En la cárcel había aprendido algunas técnicas de supervivencia entre malandras. Cuando todas las noches se baja del colectivo, hace el camino a casa en un alerta digno de un vigilante. Paso apretado, ojos que escrutan las sombras a izquierda y derecha, erizamiento de la piel y cejas enarcadas ante cualquier ruido imprevisto. El trayecto bordea una plaza donde sabe que va a encontrar chicos y chicas emborrachándose, drogándose, revolcándose, y que a la mañana, cuando pase de nuevo, encontrará botellas vacías, jeringas descartables, forros usados… Pero siempre llega demasiado cansado como para dar un rodeo.
Esta noche, luego de un día caluroso, pesado, particularmente agotador, se había demorado más en todo. Luego de desnudarse con mucha parsimonia, se había dado una ducha prolongada, fregándose bien por todos los rincones.
En las casas cuyos faroles exteriores están apagados pero en las que titilan unas lucecitas rojas que indican alarmas activadas tras las rejas, cuando pasa se van encendiendo y apagando automáticamente reflectores, todo lo cual recuerda que no se trata de una ciudad fantasma, sino que la gente decente está atrincherada, separada de los delincuentes y los escasos paseantes de la noche, en general laburantes como él, policías de a pie y en los patrulleros, y también travestis y prostitutas que todavía andan buscando clientes.
En eso, de un zaguán le salen al paso dos pibes encapuchados. No más de trece años. Se le vienen de frente, uno al lado del otro. En la mano temblorosa del más alto apenas reluce en la penumbra lo que parece la hoja de una faca. Perentorio, con cierto farfulleo, hablando muy rápido, denotando estar bajo efecto de vaya a saber qué estimulante, reclama: -¡Largá lo que tengas!
Juan no duda un instante. Se agazapa, separa las piernas, y lanza con la velocidad de un rayo dos certeros directos a la mandíbula, en un uno-dos sucesivo, con toda su potencia, de derecha e izquierda.

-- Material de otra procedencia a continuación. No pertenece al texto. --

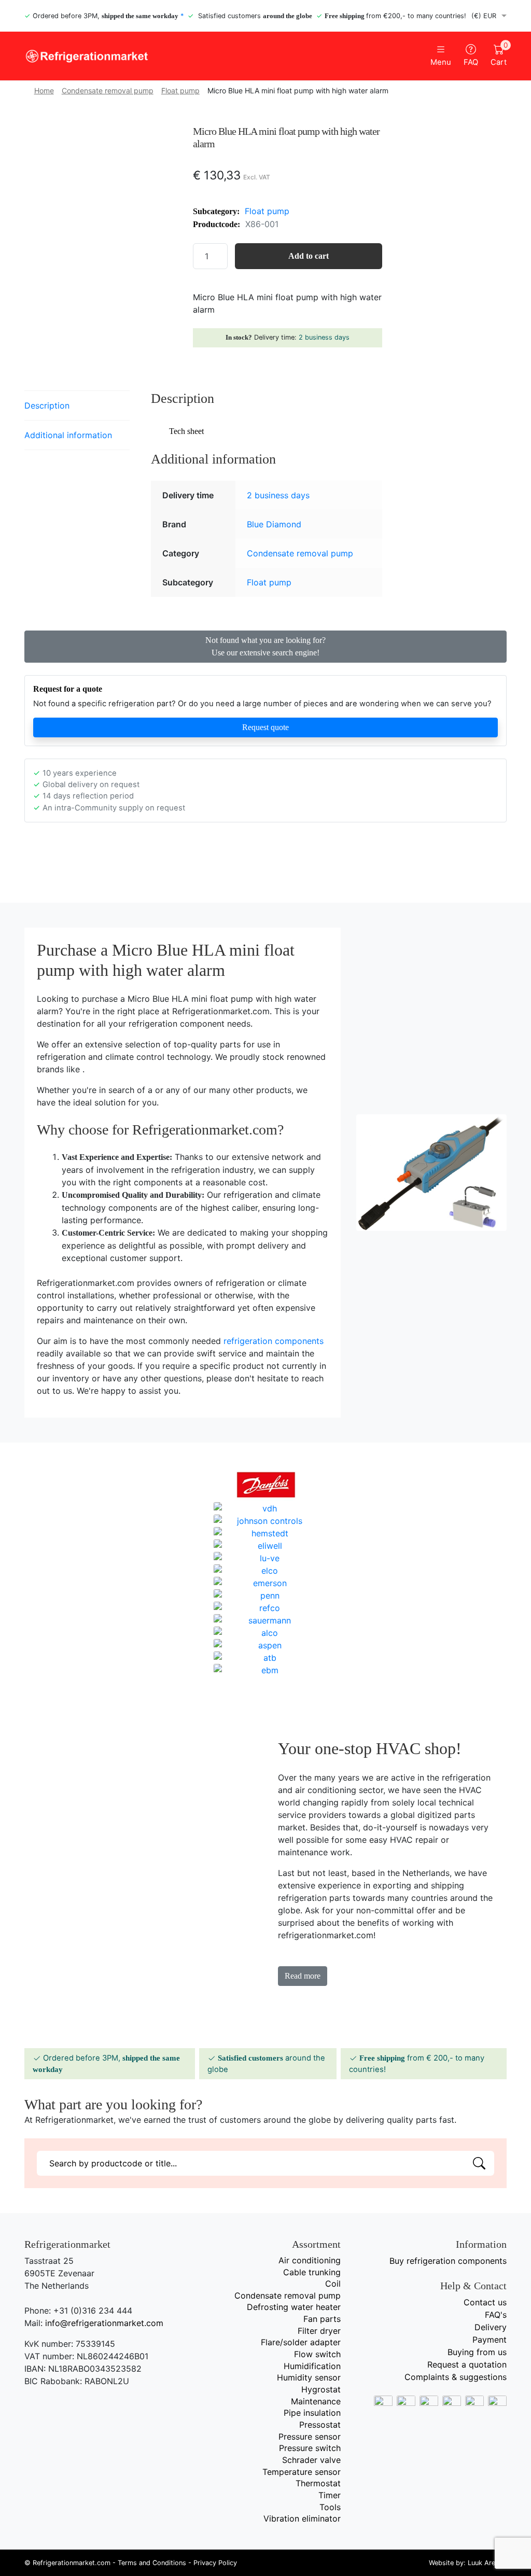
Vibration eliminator (302, 2518)
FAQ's (496, 2314)
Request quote (265, 727)
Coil (333, 2283)
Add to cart (308, 255)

Los chicos se desploman como peleles en el suelo, vereda embarrada entre los charcos que había dejado la lluvia que apenas alcanzó a refrescar algo una noche bastante agobiante. Dos knocks out casi simultáneos.
Y ya no se pudo detener. Empezó a patearlos con sus pesados zapatos, en la cabeza, en las costillas, en los huevos, en el vientre. Alternativamente a uno y a otro. Con saña de la que parecía disfrutar. Se estaba cobrando, parece, varias revanchas ¿con la vida? Los pibes giraban y se contorsionaban con los golpes, fláccidos e inertes. Cuando terminó de sacarse las ganas hizo corriendo el camino restante hasta su casa sin mirar atrás.
Sabía que los había matado.
Todavía muy excitado, una nube de pensamientos encontrados lo invadía y circulaba por su cabeza sin ton ni son.
Entró silenciosamente y sin prender ninguna luz; a tientas, se fue derecho al baño, abrió la ducha y se metió con camisa y pantalón, para no echarlos roñosos en el canasto de la ropa sucia. Ya vería qué le explicaba a su mujer al respecto luego. Se fue sacando prenda por prenda, y el agua caliente que resbalaba por su cabello, su nuca, espalda, miembros, lo iba relajando poco a poco.
Se acostó sin hacer ruido y con cuidado de no despabilar a su cónyuge, pero no logró pegar un ojo.
¡Dos muertes! De delincuentes, pero menores. ¡¿Cómo zafar?!
En realidad, no se había cruzado con nadie más, el entrevero fue casi sin ruido, y dado que había llegado como media hora más tarde que de costumbre, los de la parada, el chofer y los demás ocupantes del colectivo eran desconocidos.
Los puños no le habían sangrado al pegar –era un experto-, los zapatos podía quemarlos o tirarlos donde nadie los encontrara…
Cuando sonó el despertador y Mecha saltó de la cama, se hizo el dormido. Cuando se levantó él, Yanina dormía aún.
Se obligó a tomar el frugal desayuno que era también su almuerzo, llegó su suegra que cuidaba a la niña hasta el regreso de Mecha, y se fue al restaurant como todos los días.